▶ [Text shown]
⁂

# Jon boat repair



## MD746 (Mar 10, 2008)

I just got a 14 ft jon boat and a few rivets need fixed on the bottom of the boat does anyone make a repair kit for this.


----------



## GoldDot40 (Mar 10, 2008)

JB-Weld is a lot cheaper or more simple than installing new rivets. I have one that has JB-Weld all over the bottom side. She's seen some rocky bottoms ponds in the past, so it's a little 'beat up'. The JB-Weld has stood up very well for me. There's also an epoxy that's designed for submerged use also, that I've heard works well.


----------



## Twenty five ought six (Mar 10, 2008)

I've been there, and done that, and did it again, and did one more time, and then did it again.

First,  what Bassquatch said.  For John Doe, (you and me) it's a waste of time to try and tighten or replace rivets.

Second, J-B Weld will do as good as anything and better than most.

Third, the other thing that works is the green-blue sticks you can get from various catalogs.  They work like sealing wax.

Fourth, what _will not _ work are the sticks that look sort of like solder.  You will ruin your boat trying to use them, and they make a brittle repair that won't keep the rivet water tight.  Please trust me on this (and my experience has been verified by others).

Fifth, I've read about people trying, but I've not tried, Herculiner, the DYI truck bed liner.  A lot of people are coating the bottom of their boat with it to increase abrasion resistance.  

Do not try fiberglass patches-- they won't stay on.


----------



## RackNBeardOutdoors (Mar 10, 2008)

I'll give a 3rd on the JB weld, stuff works wonders


----------



## Twenty five ought six (Mar 10, 2008)

One little hint.  J-B Weld tends to be a little stiff.  Take a hair dryer or torch and warm the rivet in question up some --about as hot as hot water from the spigot.

The put on the premixed J-B.  It will flow under the rivet a little better.  Also let it sit a full 24 hours before you hit the bounding main again.


----------



## lagrangedave (Mar 10, 2008)

I used UV activated Bondo and it works great and very quick. Two weeks later I turned the boat over and it was still wet inside until the sun hit it. It was dry in 15 minutes. If you are in a hurry try this. Apply in the shade first and then expose it to the sun.


----------



## MD746 (Mar 10, 2008)

Thanks for the help.


----------



## h20fowlin (Mar 14, 2008)

Id go the route of replacing the rivet.

The trick to this is taking dental floss and wrapping around the rivet 15 or 20 times before you collapse it.

A little Jb on top for extra measure.

Pathwork on a bad rivet is ignoring the root problem.

Good luck.


----------



## Jrocket (Mar 15, 2008)

h20fowlin you must work at the base, Im guessin that is you in the avatar. That trick is topsecret stuff, you must have been a sheetmetal guru sometime in your life. EX CMXG sheetmetal mechanic here!!

⁂

▶ [Required tasks]
1. Translate this sentence from the jon boat repair thread into Spanish: "The JB-Weld has stood up very well for me."
2. Based on the jon boat repair thread, is each statement true? Answer yes or no and quote the words that decide it.
(a) A poster says fiberglass patches make a lasting repair.
(b) The thread recommends warming the rivet before putting on J-B Weld.
(c) One poster wraps dental floss around the rivet before collapsing it.
3. Write out, without changes, the part of the jon boat repair thread that opens with the words containing "One little hint." and closes with "bounding main again.".
The listing that comes next is separate material, unrelated to the jon boat repair thread.

⁂

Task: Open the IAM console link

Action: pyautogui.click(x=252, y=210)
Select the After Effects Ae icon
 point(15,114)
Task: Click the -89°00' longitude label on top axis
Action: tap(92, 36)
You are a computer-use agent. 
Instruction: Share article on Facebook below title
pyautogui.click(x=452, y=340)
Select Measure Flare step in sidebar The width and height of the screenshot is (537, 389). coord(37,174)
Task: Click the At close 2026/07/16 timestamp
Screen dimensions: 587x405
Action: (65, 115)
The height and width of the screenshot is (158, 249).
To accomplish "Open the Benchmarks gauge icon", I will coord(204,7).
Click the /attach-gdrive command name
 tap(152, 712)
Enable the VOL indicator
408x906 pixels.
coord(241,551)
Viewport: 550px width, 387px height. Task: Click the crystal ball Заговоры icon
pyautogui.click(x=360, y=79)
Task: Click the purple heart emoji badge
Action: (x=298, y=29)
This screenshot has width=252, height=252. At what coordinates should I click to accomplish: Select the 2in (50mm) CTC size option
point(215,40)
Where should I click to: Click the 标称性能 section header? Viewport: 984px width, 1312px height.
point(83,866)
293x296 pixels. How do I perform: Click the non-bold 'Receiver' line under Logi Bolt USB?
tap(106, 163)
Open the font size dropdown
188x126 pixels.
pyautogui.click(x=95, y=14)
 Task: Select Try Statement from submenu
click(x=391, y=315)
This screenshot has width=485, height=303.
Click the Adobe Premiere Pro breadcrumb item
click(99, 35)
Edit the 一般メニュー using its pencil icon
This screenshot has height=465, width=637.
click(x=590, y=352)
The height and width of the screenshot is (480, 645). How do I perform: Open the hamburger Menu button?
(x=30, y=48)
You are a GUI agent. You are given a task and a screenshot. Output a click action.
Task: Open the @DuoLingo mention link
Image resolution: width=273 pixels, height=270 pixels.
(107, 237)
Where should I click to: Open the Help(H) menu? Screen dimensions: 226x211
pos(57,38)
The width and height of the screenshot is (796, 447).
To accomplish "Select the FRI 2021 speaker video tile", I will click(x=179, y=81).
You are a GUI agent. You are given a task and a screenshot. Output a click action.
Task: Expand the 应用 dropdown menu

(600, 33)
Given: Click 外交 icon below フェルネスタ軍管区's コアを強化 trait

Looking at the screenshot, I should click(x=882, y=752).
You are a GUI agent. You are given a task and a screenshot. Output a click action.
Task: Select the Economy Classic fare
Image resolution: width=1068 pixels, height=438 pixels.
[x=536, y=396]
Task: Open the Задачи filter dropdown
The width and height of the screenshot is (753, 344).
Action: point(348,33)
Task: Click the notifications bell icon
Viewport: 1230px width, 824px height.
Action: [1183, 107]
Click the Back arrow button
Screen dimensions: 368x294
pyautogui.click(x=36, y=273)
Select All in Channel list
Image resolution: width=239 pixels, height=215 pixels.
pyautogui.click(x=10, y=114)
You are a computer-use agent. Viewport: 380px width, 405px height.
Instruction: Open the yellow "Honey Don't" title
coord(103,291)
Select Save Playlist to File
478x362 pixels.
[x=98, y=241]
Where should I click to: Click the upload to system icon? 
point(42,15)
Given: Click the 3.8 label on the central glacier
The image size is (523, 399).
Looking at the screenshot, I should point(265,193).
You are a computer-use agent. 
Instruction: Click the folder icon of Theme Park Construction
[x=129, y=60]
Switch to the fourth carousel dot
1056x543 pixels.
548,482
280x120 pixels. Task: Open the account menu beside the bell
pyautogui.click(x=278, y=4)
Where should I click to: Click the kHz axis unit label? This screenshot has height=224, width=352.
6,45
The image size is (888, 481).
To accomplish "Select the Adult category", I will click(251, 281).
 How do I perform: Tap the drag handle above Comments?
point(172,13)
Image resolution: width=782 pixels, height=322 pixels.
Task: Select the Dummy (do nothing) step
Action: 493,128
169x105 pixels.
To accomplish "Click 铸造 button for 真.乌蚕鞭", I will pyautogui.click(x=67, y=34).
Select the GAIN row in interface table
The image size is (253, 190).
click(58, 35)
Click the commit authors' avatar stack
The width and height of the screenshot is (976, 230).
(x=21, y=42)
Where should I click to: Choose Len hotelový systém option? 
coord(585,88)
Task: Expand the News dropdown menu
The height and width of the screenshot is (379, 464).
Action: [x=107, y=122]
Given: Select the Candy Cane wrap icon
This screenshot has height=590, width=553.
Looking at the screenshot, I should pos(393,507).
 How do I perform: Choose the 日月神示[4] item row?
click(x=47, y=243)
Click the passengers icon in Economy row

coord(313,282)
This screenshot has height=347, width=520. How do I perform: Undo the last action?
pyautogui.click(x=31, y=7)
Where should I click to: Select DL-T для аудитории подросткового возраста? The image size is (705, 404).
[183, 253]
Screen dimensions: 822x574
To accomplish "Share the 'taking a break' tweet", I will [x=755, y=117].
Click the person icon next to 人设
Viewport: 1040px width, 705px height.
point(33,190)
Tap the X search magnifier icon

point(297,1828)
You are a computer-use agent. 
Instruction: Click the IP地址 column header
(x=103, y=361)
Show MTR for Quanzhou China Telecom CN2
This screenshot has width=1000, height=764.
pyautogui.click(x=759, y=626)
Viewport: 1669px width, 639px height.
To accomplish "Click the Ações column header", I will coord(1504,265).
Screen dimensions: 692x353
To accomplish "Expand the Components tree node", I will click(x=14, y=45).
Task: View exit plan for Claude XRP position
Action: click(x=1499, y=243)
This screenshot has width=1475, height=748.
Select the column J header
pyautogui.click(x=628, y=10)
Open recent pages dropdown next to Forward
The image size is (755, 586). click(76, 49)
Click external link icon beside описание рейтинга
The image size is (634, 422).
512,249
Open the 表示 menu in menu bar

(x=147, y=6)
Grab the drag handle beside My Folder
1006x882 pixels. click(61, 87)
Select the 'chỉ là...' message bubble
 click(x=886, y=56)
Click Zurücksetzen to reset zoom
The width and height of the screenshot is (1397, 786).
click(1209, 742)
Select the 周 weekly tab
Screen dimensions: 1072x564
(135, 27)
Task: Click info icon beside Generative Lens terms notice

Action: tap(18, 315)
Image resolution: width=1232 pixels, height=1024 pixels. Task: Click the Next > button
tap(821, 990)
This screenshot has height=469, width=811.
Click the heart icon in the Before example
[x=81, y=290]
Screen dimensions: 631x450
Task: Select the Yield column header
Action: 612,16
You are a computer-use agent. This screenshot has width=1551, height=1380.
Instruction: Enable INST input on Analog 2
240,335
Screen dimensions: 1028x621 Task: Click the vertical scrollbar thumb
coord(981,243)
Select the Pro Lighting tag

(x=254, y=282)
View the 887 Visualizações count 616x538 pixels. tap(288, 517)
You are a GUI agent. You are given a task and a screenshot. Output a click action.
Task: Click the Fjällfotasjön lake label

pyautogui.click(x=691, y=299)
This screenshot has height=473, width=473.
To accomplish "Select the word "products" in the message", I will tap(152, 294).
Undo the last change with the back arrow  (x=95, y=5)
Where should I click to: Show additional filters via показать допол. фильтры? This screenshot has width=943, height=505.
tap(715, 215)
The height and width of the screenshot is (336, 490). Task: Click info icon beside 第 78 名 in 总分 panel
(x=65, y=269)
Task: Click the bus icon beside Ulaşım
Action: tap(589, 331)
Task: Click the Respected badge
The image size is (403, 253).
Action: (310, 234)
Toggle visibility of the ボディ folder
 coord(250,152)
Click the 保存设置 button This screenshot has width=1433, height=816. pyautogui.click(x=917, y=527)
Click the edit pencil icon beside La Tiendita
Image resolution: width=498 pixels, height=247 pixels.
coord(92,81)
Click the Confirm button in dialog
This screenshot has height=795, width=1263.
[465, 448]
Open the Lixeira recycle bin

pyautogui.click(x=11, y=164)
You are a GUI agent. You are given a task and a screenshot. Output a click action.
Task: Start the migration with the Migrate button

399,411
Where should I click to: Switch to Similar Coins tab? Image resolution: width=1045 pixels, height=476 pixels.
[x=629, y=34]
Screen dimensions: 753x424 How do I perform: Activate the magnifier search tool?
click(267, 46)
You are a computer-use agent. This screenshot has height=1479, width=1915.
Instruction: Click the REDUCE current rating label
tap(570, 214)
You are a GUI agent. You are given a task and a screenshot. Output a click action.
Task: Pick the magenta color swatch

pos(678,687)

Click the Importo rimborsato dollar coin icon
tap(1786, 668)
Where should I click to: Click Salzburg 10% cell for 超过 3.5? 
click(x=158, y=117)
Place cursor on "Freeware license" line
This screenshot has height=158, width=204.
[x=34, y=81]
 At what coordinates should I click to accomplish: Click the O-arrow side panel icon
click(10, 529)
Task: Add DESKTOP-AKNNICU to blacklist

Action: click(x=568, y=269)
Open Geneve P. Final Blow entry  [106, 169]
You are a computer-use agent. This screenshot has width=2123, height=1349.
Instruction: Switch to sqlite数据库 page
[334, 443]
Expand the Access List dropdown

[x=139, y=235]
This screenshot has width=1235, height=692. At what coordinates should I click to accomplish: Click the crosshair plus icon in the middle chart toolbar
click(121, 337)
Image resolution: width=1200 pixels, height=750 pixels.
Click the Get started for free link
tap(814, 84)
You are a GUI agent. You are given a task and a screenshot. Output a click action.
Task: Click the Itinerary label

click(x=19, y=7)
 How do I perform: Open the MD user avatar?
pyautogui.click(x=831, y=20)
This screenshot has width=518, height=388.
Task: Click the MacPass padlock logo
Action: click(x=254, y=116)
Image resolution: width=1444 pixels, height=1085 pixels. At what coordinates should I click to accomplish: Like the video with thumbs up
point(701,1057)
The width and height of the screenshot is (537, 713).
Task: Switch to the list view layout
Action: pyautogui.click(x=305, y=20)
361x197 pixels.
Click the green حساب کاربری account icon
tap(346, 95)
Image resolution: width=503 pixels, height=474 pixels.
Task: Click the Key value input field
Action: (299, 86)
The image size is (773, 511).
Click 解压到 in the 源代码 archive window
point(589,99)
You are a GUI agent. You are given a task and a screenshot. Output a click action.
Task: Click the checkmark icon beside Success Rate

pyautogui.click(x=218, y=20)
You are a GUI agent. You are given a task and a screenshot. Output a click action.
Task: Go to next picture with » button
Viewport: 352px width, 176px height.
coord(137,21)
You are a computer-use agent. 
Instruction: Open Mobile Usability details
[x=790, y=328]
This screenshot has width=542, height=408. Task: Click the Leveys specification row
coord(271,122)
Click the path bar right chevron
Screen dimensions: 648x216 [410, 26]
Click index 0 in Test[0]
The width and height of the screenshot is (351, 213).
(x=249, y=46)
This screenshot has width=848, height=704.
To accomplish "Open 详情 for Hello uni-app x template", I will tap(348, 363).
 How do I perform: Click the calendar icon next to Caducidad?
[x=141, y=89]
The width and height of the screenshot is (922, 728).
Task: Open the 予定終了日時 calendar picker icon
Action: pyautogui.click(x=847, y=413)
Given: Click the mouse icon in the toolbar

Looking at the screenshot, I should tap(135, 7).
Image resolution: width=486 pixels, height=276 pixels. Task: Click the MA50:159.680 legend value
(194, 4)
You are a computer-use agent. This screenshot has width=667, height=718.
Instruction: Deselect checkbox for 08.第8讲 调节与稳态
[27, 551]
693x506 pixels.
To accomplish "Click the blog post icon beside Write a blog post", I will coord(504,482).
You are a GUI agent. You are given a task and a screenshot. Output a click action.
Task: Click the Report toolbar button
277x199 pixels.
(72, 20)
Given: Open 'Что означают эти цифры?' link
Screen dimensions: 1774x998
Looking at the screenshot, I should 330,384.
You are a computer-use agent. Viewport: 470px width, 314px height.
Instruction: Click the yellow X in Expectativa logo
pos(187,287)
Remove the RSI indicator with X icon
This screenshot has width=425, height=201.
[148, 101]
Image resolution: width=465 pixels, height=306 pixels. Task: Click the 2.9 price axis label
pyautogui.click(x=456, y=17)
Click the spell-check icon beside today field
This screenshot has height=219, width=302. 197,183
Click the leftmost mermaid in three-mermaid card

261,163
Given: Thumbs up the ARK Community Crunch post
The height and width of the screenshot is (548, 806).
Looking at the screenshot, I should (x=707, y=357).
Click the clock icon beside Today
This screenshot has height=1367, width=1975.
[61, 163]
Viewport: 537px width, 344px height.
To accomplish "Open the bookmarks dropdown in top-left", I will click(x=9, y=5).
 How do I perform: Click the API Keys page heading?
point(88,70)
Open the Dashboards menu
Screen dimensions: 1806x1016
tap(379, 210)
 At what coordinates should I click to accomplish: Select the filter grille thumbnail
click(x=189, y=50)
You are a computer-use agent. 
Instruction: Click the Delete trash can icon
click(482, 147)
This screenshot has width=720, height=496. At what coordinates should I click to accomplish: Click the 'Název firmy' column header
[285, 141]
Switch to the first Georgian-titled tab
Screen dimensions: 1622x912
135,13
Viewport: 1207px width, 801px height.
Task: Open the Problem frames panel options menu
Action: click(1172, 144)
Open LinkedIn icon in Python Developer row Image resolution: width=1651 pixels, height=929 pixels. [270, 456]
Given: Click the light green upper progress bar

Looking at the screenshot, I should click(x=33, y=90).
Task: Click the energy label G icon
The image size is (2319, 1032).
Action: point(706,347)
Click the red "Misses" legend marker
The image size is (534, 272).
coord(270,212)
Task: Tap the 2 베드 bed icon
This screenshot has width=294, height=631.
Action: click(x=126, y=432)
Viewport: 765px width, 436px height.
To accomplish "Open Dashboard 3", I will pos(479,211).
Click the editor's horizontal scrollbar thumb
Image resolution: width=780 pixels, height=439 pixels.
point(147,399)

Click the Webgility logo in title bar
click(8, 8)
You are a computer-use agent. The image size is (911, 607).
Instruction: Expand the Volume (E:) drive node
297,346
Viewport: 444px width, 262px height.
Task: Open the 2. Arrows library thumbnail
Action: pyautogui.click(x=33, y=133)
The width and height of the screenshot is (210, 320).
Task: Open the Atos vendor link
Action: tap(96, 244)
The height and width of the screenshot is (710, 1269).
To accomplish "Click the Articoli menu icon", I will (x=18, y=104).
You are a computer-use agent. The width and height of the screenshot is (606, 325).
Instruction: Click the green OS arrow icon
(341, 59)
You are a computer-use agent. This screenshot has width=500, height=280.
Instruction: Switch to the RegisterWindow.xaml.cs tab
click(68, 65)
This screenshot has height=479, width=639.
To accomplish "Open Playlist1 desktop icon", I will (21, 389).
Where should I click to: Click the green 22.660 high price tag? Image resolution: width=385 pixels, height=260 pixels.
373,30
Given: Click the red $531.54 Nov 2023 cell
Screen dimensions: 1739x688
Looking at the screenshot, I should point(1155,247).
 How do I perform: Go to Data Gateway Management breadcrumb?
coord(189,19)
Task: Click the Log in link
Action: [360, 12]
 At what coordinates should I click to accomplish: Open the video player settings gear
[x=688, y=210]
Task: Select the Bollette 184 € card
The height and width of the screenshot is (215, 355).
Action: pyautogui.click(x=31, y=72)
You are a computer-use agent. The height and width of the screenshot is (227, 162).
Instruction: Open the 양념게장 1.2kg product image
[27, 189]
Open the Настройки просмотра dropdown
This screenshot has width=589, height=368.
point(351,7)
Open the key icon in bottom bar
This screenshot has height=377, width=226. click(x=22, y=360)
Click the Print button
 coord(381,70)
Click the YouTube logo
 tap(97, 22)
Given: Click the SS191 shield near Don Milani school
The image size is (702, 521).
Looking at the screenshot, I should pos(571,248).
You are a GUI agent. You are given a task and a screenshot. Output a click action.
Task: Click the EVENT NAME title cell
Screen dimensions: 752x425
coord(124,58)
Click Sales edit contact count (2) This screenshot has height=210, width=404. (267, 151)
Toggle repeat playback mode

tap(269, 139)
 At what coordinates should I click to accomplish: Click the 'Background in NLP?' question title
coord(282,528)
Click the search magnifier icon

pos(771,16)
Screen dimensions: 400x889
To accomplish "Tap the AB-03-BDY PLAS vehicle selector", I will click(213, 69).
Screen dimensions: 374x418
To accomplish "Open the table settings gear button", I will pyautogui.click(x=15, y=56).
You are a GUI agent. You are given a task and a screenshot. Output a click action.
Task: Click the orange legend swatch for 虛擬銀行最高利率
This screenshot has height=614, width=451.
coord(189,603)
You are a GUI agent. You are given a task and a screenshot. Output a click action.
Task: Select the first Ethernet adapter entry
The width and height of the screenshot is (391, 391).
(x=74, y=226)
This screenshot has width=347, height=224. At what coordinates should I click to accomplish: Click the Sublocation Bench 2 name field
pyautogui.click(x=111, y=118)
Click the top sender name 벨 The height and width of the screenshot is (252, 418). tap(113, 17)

⁂

▶ [Worked solutions]
1. El JB-Weld me ha resistido muy bien.

2.
(a) No: "Do not try fiberglass patches-- they won't stay on."
(b) Yes: "Take a hair dryer or torch and warm the rivet in question up some"
(c) Yes: "The trick to this is taking dental floss and wrapping around the rivet 15 or 20 times before you collapse it."

3.
One little hint.  J-B Weld tends to be a little stiff.  Take a hair dryer or torch and warm the rivet in question up some --about as hot as hot water from the spigot.

The put on the premixed J-B.  It will flow under the rivet a little better.  Also let it sit a full 24 hours before you hit the bounding main again.